What is required:
In the mailing-list post below, condense the paragraph beginning "It is kind of my hope" into one shorter sentence that keeps its main points.

Text passage:
-- Start --
[Cerowrt-devel] more wet paint - babel unicast IHU for short-rtt path optimization

Tue Apr 7 14:56:27 EDT 2015

Please ignore this until after babel-1.6. It was prompted by finally
reading over the babel-long-rtt related code which bundles hello and
IHU together and some old notes I had made 2 years back when the first
talk of using arpanet style RTT routing metrics first became
plausible. Might as well store it on babel-devel and stick bits in
andrews and felix´s head.

My understanding of the babeld code is that unicast code is in there
but not used, and if it were used, it would not work against existing
babel daemons. ?

So how to interoperate with older babel daemons if we used more unicast?

TL; DR;
...

It is kind of my hope that with all this fun stuff detailed below in
play, a topology like this will choose the faster, less direct route,
rather than the more direct route, more often, particularly by using
the unicast responses to also measure connectivity better, summed e2e.

Prefer:

routerA-routerb-routerc-routere-routerf-routerg-routerH (all ethernet
and nanostation M5 p2p radios)

vs

routerA --- 3000 meter lousy wifi connection - routerH

More details below: (arguably this email may be longer than the code would be!)
-- End --
Source material:
-- Start --
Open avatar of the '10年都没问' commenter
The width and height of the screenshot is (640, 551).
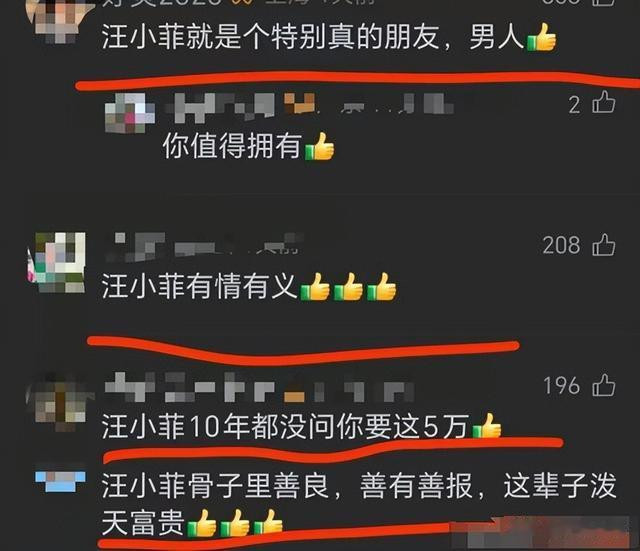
-- End --
Written response:
The hope is that, with the features detailed later in play, this kind of topology will more often choose the faster, less direct route over the more direct one, especially by using unicast responses to better measure summed end-to-end connectivity.